**Task to carry out**
Going through the data below, please show each line containing the string "agent".
╭─ Available data
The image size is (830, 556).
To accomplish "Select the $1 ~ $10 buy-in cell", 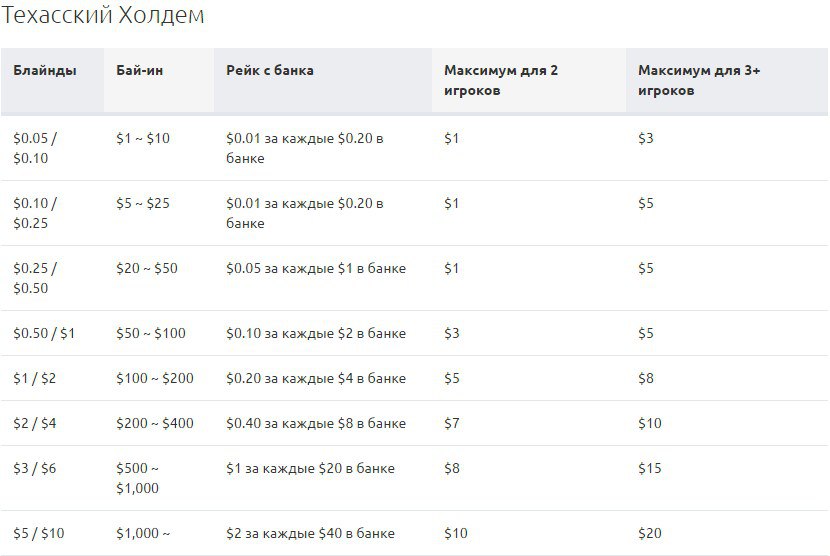I will (143, 139).
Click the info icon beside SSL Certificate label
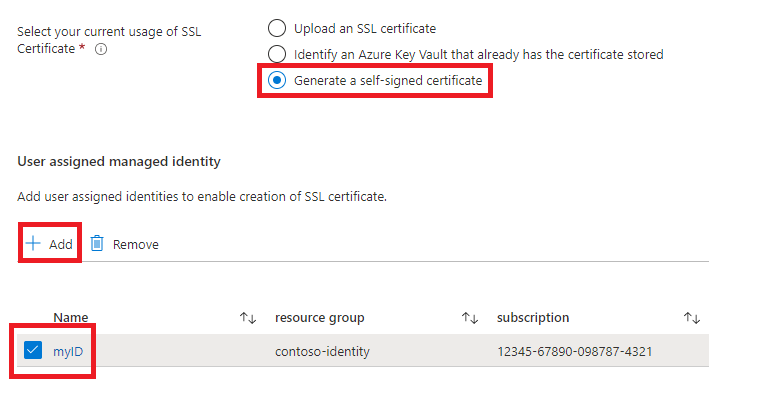This screenshot has height=407, width=757. 101,51
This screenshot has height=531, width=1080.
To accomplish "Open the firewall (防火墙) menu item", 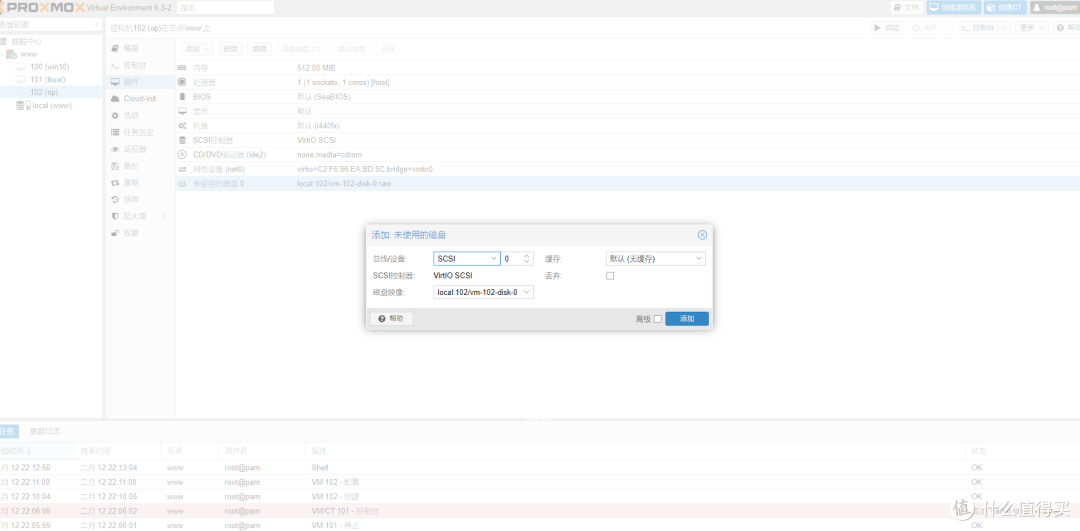I will pos(135,216).
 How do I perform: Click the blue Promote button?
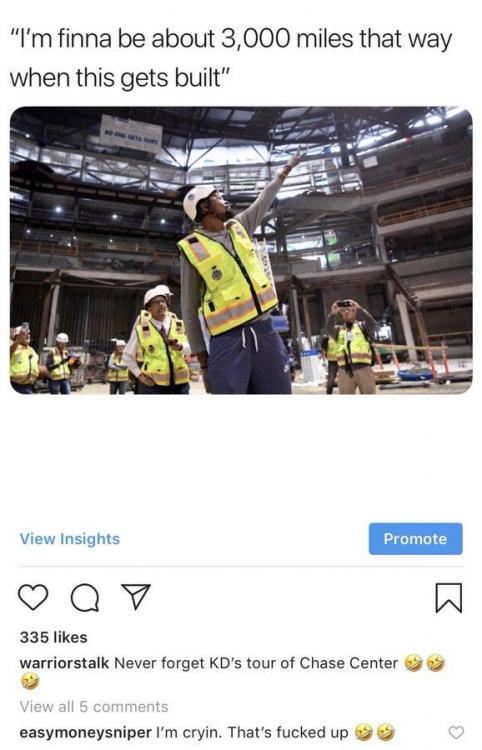click(x=416, y=539)
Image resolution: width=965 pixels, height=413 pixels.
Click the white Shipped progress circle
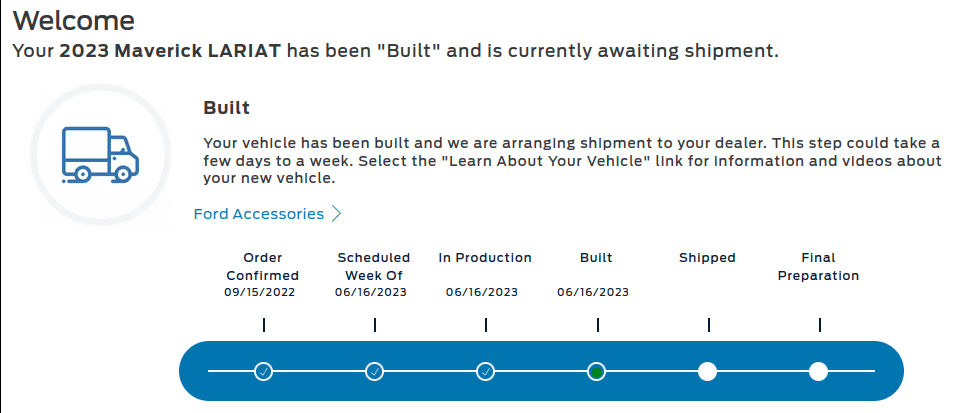(708, 372)
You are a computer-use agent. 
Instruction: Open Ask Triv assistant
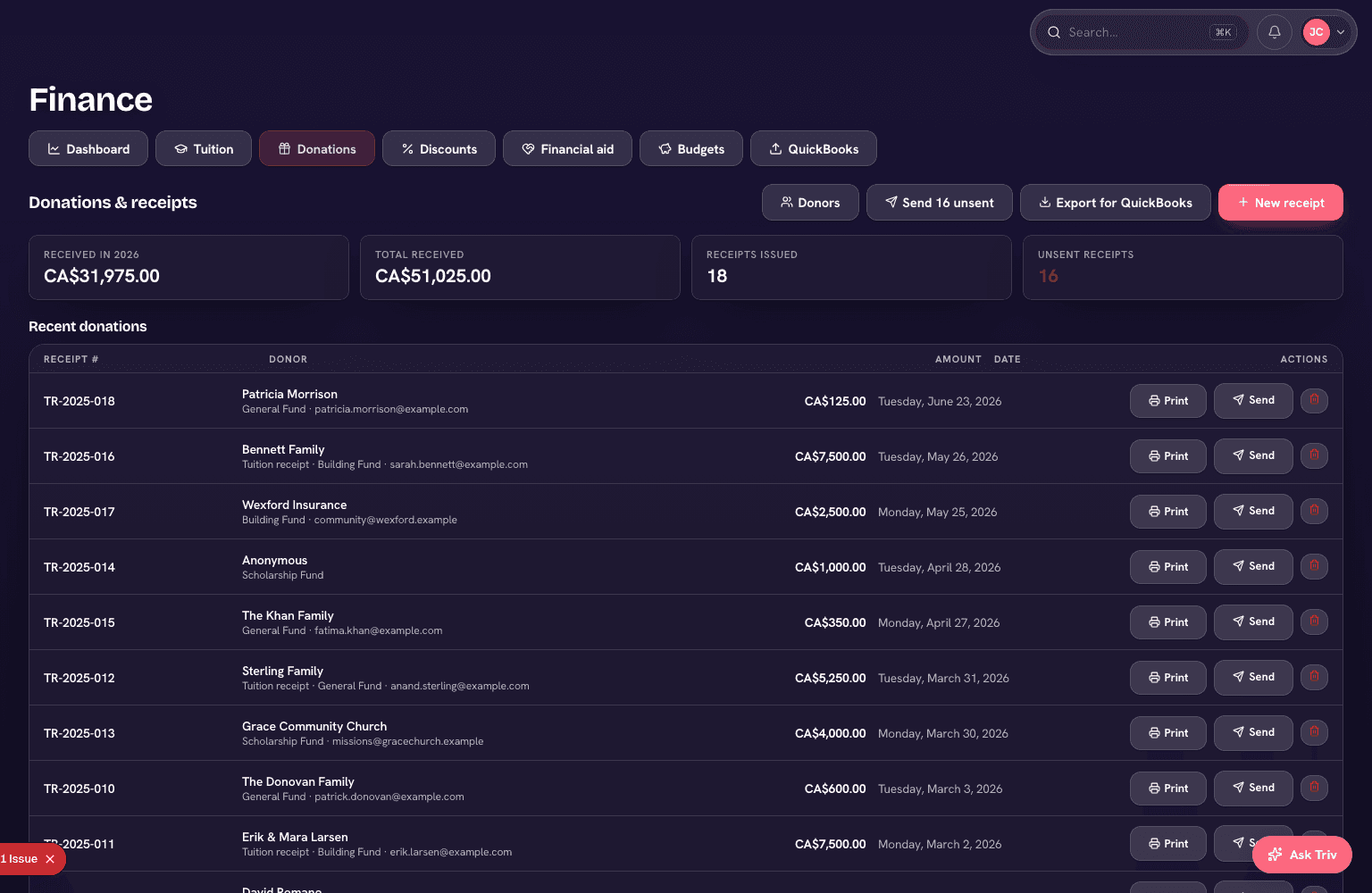(x=1302, y=855)
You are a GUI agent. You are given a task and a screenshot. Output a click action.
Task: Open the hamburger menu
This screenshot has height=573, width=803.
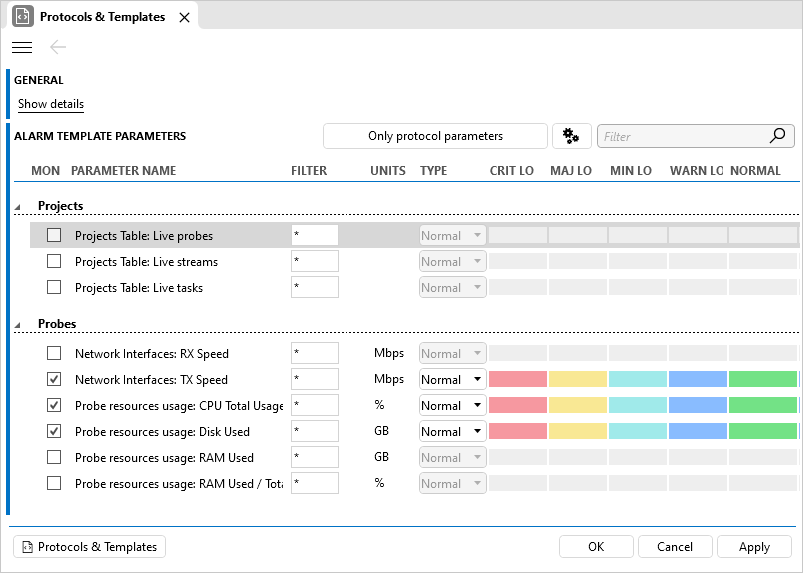pos(22,47)
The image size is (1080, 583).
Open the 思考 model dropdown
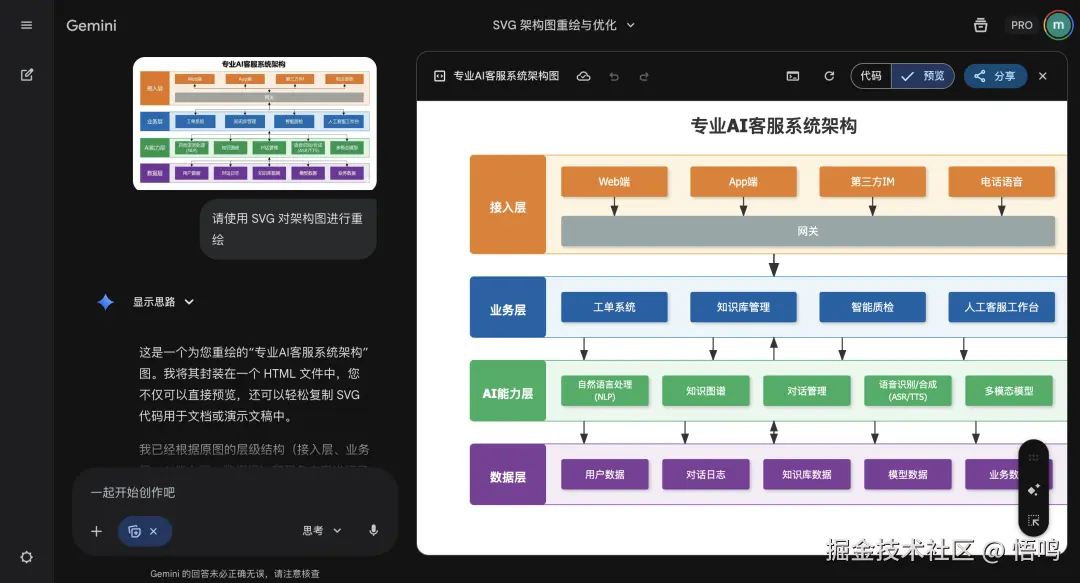(320, 531)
╰─
**Solution to this problem**
You are a computer-use agent. 
You are a GUI agent. You are given a task and a screenshot. Output a click action.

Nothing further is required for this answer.